Open Library of Humanities (Apr 2019)
Penitential Themes in 14th-Century Sienese Petitions for Amnesty: How Can They Contribute to the Debate on the ‘Voices’ of Medieval Court Records?
Abstract
In the last twenty years historians have focused their attention on the relationship between the practice of confession, in both sacramental and judicial contexts, and discourses of identity and selfhood produced by the confessing subject and their listeners. A detailed analysis of the influence of sources in which penitent attitudes were promoted (sermons and hagiographies) on the production of judicial confessions could therefore enrich the debate on the ‘voices’ that can be identified when reading medieval court records. In this article, two collections of Sienese petitions created on the occasion of general amnesties promoted by the commune in 1321 and 1329 are used to investigate this issue. Making use of a social interactionist approach, the article analyses examples of petitions in which penitential themes feature prominently. It argues that the idea of confession, or of penance, as practices through which a subject creates an identity, that of sinner, that individuals however immediately set aside in favour of a new, sublimated, sense of selfhood is an effective strategy interiorised by some Sienese petitioners.

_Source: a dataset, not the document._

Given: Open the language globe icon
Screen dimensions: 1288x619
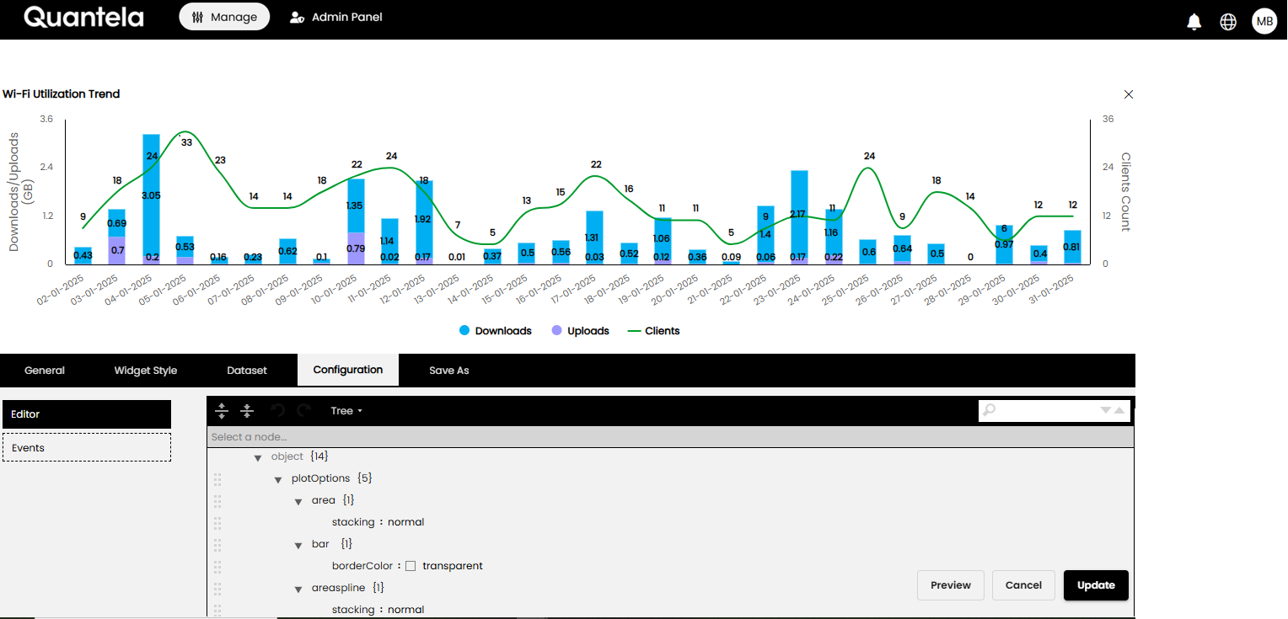Looking at the screenshot, I should pos(1228,22).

This complicates the landscape of ‘voices’ and concepts of selfhood identified so far by scholars analysing medieval court records. It also challenges the dualism often proposed by historians of late medieval Italian judicial systems between models of justice based either on vendetta or on an ideology of public order, by suggesting that there were other prominent ideologies that contributed to the development of deviance disavowal strategies and to central concepts of jurisprudence such as those of justice and mercy.